Am Ende der 4 x 200 Meter Freistilstaffel bei der EM in Berlin hat man es wieder gesehen: Unnachahmlich zieht Deutschlands Schlussschwimmer Paul Biedermann auf der letzten Bahn das Tempo an, schwimmt zum führenden Russen auf und schließlich zum Sieg. 2,29 Sekunden nimmt der Hallenser seinem Rivalen allein auf den letzten 50 Metern ab. Und dabei ist Alexander Sukhorukow alles andere als langsam unterwegs. Der Russe schwimmt immerhin die sechstschnellste Zeit aller 32 Athleten.
Beim Training mit Endbeschleunigung geht es einerseits darum, den Stoffwechsel nochmals einer harten Belastungsprobe auszusetzen und andererseits die psychische Stärke zu festigen. In der Laufszene wird der Trainingslauf mit systematischer Endbeschleunigung vor allem bei etwas längeren Läufen eingesetzt. Hier geht es im Kern darum, der auch später im Wettkampf aufkommenden Ermüdung einen Gegenreiz zu bieten und das Tempo halten zu können. Diese Trainingsmethode zählt deshalb körperlich wie mental zu sehr herausfordernden Aufgaben im Trainingssystem von Laufsportlern.
Freiwasser und Pool
Im Schwimmen sieht man vergleichbar lange Belastungsformen zwar am ehesten bei den Freiwassersportlern, die fünf und mehr Kilometer zurücklegen und dabei ähnliche Rennsituationen erleben wie der Marathonläufer. Dennoch gilt es auch für Beckenschwimmer, das Endspurtverhalten zu optimieren. Nicht nur, weil es möglicherweise um Sekundenbruchteile in der Entscheidung um den schnellsten Anschlag geht. Vielmehr lässt sich ein Rennen auch mental anders angehen, wenn man weiß, dass man die letzten Meter ordentlich „beißen“ kann.
Beispielserien
8 x 50 Meter | 35m GA1 + 15m Tempoerhöhung auf maximales Tempo inkl. Wettkampfanschlag, Pause: 45-60 s |
8 x 100 Meter | 90m GA1 + 10m maximale Geschwindigkeit inkl. Wettkampf-Anschlag, Pause: 60 s |
5 x 200 Meter | 175m GA1 + 25m Tempoerhöhung mit Endspurt auf den letzten 10m, Pause: 60 s |
800 Meter | Im Wechsel: 90m GA1 + 10m maximales Tempo inkl. schneller Wende, dynamischem Abstoß und Übergang |
Der Schlüssel: Gute Technik trotz hoher Belastung
Das Training mit einer Endbeschleunigung sollte deshalb immer eine gewisse Vorermüdung beinhalten, um im Bereich der letzten 10 bis 20 Prozent der Gesamtbelastung die Intensität noch einmal schlagartig nach oben zu fahren. Damit lernt der Sportler, der aufkommenden Erschöpfung gezielt stand zu halten, respektive entgegen wirken zu können. Mindestens genauso wichtig wie der eigentliche Trainingsreiz sind aber zwei weitere Aspekte.
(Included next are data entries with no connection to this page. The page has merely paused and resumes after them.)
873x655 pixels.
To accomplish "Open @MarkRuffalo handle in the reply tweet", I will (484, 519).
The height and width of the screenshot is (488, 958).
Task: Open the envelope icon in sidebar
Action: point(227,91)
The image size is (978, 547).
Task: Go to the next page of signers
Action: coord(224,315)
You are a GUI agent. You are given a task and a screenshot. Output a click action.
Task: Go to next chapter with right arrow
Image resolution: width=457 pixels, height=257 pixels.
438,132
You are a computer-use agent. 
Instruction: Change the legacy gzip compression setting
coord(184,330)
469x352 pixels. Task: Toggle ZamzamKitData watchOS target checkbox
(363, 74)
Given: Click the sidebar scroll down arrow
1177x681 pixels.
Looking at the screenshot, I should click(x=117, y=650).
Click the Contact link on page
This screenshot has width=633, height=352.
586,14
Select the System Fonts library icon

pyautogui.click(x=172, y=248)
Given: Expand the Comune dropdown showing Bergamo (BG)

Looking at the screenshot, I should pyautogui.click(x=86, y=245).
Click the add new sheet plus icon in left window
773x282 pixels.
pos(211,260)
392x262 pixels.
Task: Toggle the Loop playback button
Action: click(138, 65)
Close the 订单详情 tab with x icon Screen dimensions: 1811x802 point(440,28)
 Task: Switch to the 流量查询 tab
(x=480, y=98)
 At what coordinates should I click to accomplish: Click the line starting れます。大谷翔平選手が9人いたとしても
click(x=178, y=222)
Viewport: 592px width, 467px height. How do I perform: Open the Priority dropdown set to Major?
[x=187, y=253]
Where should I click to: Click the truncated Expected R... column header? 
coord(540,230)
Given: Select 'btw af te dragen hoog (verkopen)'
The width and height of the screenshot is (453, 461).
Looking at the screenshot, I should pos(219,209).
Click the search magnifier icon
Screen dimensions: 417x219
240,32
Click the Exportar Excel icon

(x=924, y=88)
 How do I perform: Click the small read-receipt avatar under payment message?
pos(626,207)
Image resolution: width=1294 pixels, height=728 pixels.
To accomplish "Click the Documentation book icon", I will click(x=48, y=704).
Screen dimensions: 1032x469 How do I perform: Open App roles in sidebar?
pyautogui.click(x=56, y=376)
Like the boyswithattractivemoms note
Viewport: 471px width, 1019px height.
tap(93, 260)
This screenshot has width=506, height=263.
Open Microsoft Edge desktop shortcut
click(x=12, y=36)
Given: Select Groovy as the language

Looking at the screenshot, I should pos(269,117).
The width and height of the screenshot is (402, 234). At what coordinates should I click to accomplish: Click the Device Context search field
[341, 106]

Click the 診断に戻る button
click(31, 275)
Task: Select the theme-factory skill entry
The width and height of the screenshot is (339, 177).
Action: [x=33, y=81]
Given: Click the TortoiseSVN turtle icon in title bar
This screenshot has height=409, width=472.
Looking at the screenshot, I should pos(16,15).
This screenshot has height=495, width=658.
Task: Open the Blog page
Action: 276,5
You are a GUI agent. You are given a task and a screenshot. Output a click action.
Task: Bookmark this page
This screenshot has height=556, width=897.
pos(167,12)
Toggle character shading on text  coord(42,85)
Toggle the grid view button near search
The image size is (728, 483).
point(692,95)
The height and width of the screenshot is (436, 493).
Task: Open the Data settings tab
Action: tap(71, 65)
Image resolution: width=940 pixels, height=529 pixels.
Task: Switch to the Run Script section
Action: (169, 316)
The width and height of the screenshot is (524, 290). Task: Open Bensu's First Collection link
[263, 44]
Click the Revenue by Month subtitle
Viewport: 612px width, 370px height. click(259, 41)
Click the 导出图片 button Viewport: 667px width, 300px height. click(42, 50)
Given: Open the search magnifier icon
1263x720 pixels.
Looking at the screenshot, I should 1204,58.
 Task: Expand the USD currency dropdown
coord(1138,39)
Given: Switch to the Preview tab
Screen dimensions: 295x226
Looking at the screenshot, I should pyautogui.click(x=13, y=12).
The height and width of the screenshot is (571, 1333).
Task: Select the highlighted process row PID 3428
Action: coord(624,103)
Sehr häufig zerfällt das gewohnte und optimierte Koordinationsmuster gerade dann, wenn es am dringendsten gebraucht wird. So kann es passieren, dass man auf den letzten Metern den Zug wegen der nachlassenden Kraft nicht mehr in der gewohnten Länge durchführen kann, dabei immer kürzer wird und diese Situation mit einer erhöhten Frequenz ausgleichen möchte. Die zwangsläufig unsaubere Technik führt dann eher zu einer Verlangsamung der Schwimmgeschwindigkeit als es noch einmal zur einer Erhöhung derselben führt. Das Einhalten der optimalen koordinativen Muster ist deshalb auch in der Endspurtphase ein wichtiges Element für ein erfolgreiches Rennen. Und weil das gar nicht so einfach ist, wie man meint, ist das systematische Provozieren dieser Situation ein wichtiges Element in der Trainingsplanung.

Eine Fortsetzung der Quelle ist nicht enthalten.